A robotic pressure chamber that can harvest its own leaf samples and test them on site is being developed by UC Merced Computer Science and Engineering Professor Stefano Carpin, Environmental Engineering professor Joshua Viers and UC Riverside professors Konstantinos Karydis and Amit K. Roy-Chowdhury. These instructors received a $1 million grant from the USDA through the National Science Foundation’s National Robotics Initiative.
Having accurate field data that is updated frequently can help growers plan irrigation frequency and conserve water.
‘If we’re going to use precision agriculture, we need the most accurate information gathering systems we can make,” Carpin said.
One current water status measuring technique calls for leaf sample collection and using a pressure chamber. Karydis explained that mix up of samples, different properties of leaves and time elapsed between pulling the samples and testing them can produce inaccurate data that may negate any water savings. In addition, using hand held instruments in the field can be time and labor intensive and require special training to ensure accuracy of the data.

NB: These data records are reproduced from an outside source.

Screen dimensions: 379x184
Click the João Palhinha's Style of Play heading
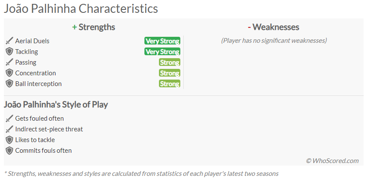[56, 104]
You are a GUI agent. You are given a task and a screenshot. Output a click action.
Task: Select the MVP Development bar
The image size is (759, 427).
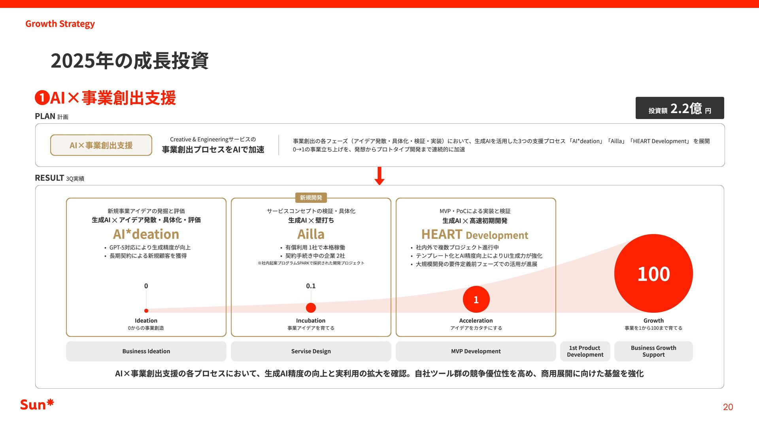[x=476, y=351]
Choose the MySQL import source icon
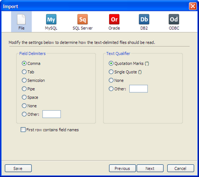 tap(51, 22)
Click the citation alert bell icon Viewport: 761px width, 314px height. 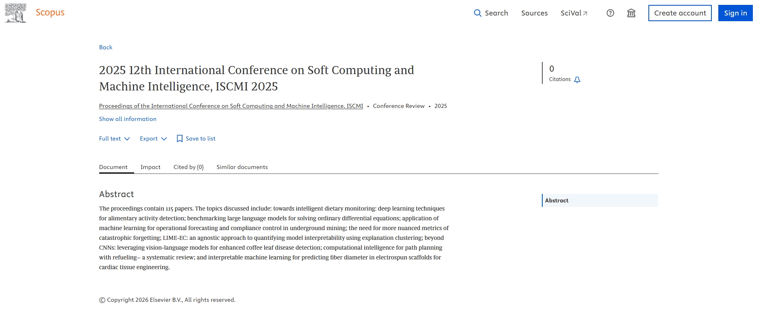click(577, 80)
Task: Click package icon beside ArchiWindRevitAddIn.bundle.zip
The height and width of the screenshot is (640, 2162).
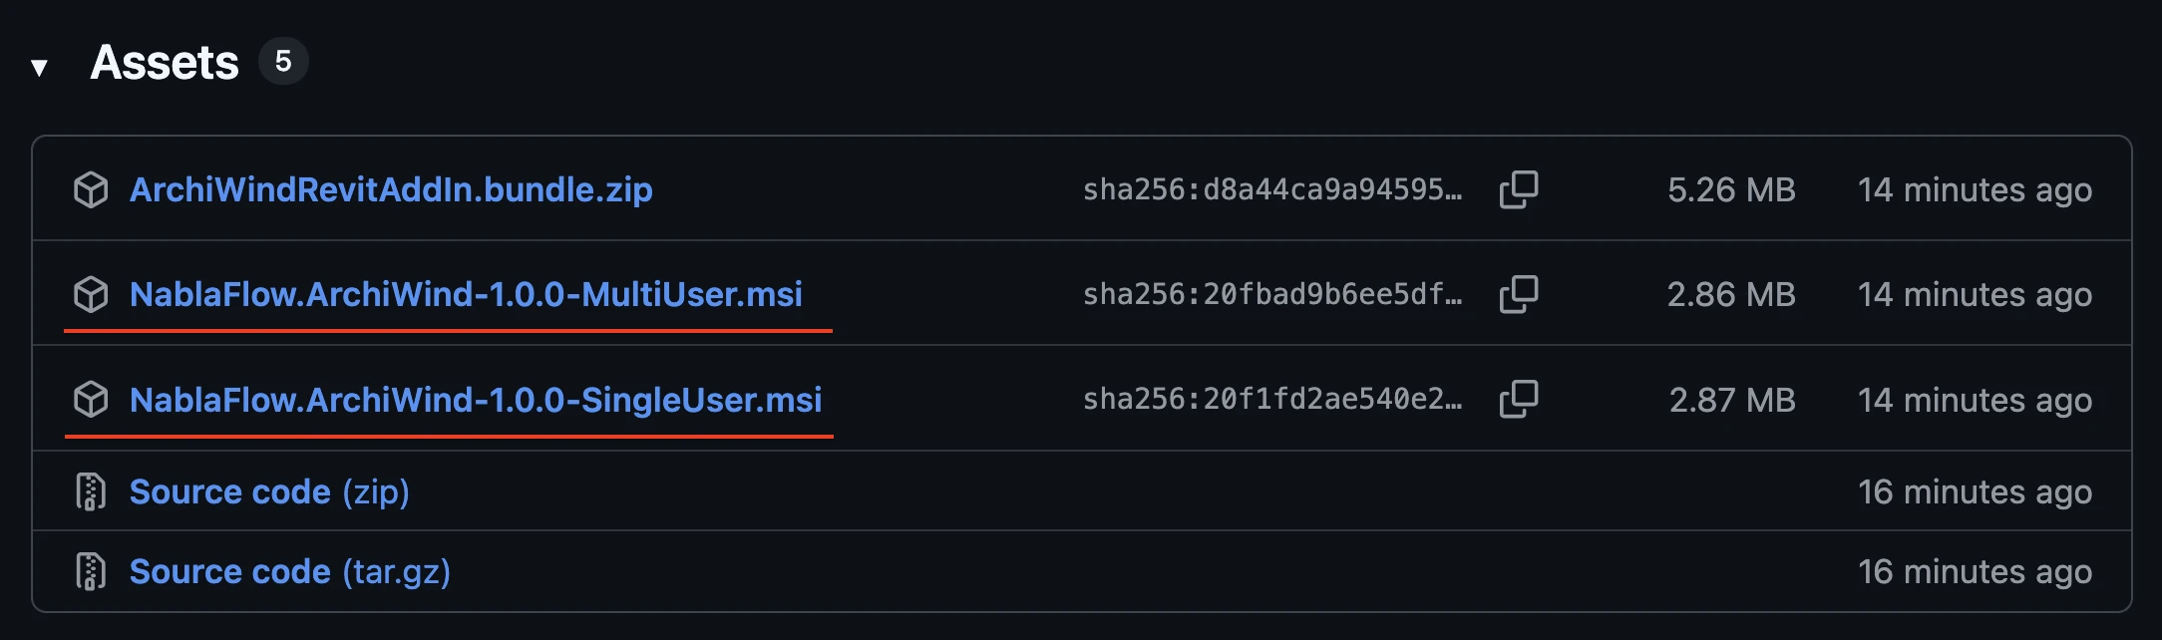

Carpin has worked with researchers at UC Davis and Berkeley to create RAPID the Robot-Assisted Precision Irrigation Delivery system which travels along rows, adjusting irrigation flows according to sensor data that tells the robot precisely what is needed for each plant.
The same base robot as RAPID will be used in this study, but it will be equipped with GPS and a pressure chamber being designed in Riverside and paired with drones that can survey the field and direct the robot to areas of interest.
The project has four phases: development of the chamber, developing machine vision so the robot can ‘see’ the water coming from the leaf stems; coordinating multiple robots in the air and on the ground and evaluation.
Researchers plan to have the first set of automated pressure chamber prototypes fabricated by Spring 2021 and will evaluate their performance and refine designs in controlled settings over Spring and Summer 2021. They expect to have a completed set up by Winter 2022 and begin controlled field testing.
When all of the components have been designed, the designs and code will be open source and all the data collected during the project will be made available to the scientific community.
The project was initiated after Carpin and Viers spoke with growers about the challenges of growing almonds and grapes. Karydis and Roy-Chowdhury also reported similar conversations with citrus and avocado growers in the Riverside area.
“California agriculture presents a challenge in terms of scalability,” Carpin said, “but this is an exciting collaboration because we’ll get to develop a system that will work on different kinds of crops.”